C'est un défricheur de l'e-éducation, un pionnier de l'EdTech française : le Learning Lab de l'Inria (Institut national de recherche en informatique et automatique) se définit comme "un soutien aux équipes de recherche en e-éducation." Ainsi, cette excroissance de l'organisme public de recherche défriche de nouveaux champs inexplorés du secteur, en nourrissant un important travail autour de la donnée.
Modéliser mathématiquement les apprentissages
"De façon générale, il existe une intéressante recherche sociologique sur l'e-éducation. On peut ainsi modéliser des masses d'air, des mouvements de foules à l'entrée ou la sortie d'une gare. Mais en comparaison, il existe très peu, en e-éducation, de modèle mathématique d'apprenant", pointe Jean-Marc Hasenfratz, le responsable d'Inria Learning Lab.

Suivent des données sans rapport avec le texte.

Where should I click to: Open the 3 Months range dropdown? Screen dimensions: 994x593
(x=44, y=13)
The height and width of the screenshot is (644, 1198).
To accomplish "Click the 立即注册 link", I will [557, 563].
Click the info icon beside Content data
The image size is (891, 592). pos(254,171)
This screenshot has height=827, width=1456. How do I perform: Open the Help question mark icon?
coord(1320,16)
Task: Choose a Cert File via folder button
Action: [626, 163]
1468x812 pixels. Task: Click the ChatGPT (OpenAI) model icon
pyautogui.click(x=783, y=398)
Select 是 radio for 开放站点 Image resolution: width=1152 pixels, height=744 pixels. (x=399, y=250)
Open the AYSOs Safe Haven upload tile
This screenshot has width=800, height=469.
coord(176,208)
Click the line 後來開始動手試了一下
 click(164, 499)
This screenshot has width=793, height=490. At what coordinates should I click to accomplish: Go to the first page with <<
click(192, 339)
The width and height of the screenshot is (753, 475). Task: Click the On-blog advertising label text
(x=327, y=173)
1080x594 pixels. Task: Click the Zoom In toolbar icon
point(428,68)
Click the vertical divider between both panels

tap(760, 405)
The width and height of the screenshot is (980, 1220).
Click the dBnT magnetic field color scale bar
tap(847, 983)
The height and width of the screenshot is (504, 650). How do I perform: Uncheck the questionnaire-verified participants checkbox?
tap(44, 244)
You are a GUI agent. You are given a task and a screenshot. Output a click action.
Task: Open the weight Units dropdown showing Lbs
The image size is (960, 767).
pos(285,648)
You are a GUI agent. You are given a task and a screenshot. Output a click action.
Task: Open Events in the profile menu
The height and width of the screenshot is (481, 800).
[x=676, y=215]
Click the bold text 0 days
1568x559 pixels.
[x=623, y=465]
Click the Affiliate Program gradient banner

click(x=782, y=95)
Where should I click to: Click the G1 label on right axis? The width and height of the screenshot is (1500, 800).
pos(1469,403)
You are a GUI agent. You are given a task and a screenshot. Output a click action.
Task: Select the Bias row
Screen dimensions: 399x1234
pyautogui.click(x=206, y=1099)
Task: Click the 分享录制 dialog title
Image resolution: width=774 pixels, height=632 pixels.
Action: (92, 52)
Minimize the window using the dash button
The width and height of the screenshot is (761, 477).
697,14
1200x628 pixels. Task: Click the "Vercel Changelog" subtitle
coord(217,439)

Les cours en ligne sont-ils suivis de façon chronologique ou séquentielle ? Quel temps de pause les apprenants marquent-ils entre chaque cours ? Quels outils de machine learning implémenter pour proposer des exercices adaptés ou des cours de rattrapage, en fonction des bonnes et mauvaises réponses de l'apprenant ?
Voilà quelques questions qui se posent aujourd'hui aux éditeurs de Mooc. Y répondre revient à modéliser mathématiquement une classe d'e-apprenants. Une solution qui ne relève pas de l'utopie, selon Jean-Marc Hasenfratz, par ailleurs docteur en informatique de l'université de Limoges.
Soutien aux établissements et contenus personnalisés
Ici, le rôle du Lab, composé de sept personnes réparties sur les sites de Grenoble et Sophia-Antipolis, n'est pas d'apporter de réponse toute faite aux universités et organismes de recherche français. En revanche, il peut mettre à leur disposition des jeux de données, afin de les aider à construire leur modèle mathématique.
"Chaque apprenant laisse des traces numériques quand il consulte un Mooc. Correctement analysées, ces données peuvent concourir à une personnalisation des contenus, comme le ferait un enseignant dans une classe", résume l'ingénieur de recherche.
Aider à la diffusion des Mooc via FUN
Si l'Inria Learning Lab s'intéresse de si près aux Mooc, c'est qu'il a concouru à leur diffusion en France, dès 2013, en aidant au développement de la plate-forme FUN (France université numérique). "À la demande du ministère de l'Enseignement supérieur, nous avons travaillé de concert avec Renater (Réseau national de communication électronique pour la technologie, l'enseignement et la recherche) et le Cines (Centre informatique national de l'enseignement supérieur) de Montpellier, qui héberge serveurs et outils de calcul dédiés à la recherche française", détaille Jean-Marc Hasenfratz. Objectif ? Conserver l'ensemble des données sur le territoire national. Il en fut ainsi jusqu'au choix de la plate-forme de diffusion : Dailymotion, alors propriété d'Orange, est préférée à YouTube.
Depuis juillet 2015, FUN est autonome. La plate-forme est régie par un GIP (groupement d'intérêt public), ce qui lui permet, en accord avec les enseignants (droits d'auteur obligent) et l'université ou l'organisme de recherche producteur, de facturer ses services, notamment auprès d'entreprises intéressées par le contenu des Mooc.
L'Inria Learning Lab, qui n'a pas vocation à produire ou commercialiser des contenus, n'a plus de rôle opérationnel, mais conserve une mission d'administrateur dans les instances dirigeantes du GIP. "Nous sommes heureux de ne pas avoir manqué le virage du Mooc, analyse, avec le recul, Jean-Marc Hasenfratz. Notre objectif est désormais de ne pas manquer le suivant."
Des nouvelles pistes de recherche
Dans son plan d'actions 2018-2022, l'Inria Learning Lab met en exergue quatre nouvelles pistes de développement.
- L'exploitation intensive et la copie des données disponibles sur le Web pour créer du matériel d'apprentissage. Cet enjeu implique notamment une indexation et une intégration de données nombreuses et hétérogènes.
- La capacité des apprenants à réfléchir et à suivre leur propre apprentissage, ce qui nécessite de travailler autour d'une modélisation de l'apprenant.
- L'adaptation du matériel didactique et des parcours d'apprentissage, afin de personnaliser au plus près l'enseignement. Il s'agit d'analyser le comportement de l'apprenant, sans empiéter sur les libertés individuelles.
- L'analyse des interactions homme-machine dans l'environnement d'apprentissage, avec l'introduction d'interactions, de réalité virtuelle, ou encore de 3D, etc.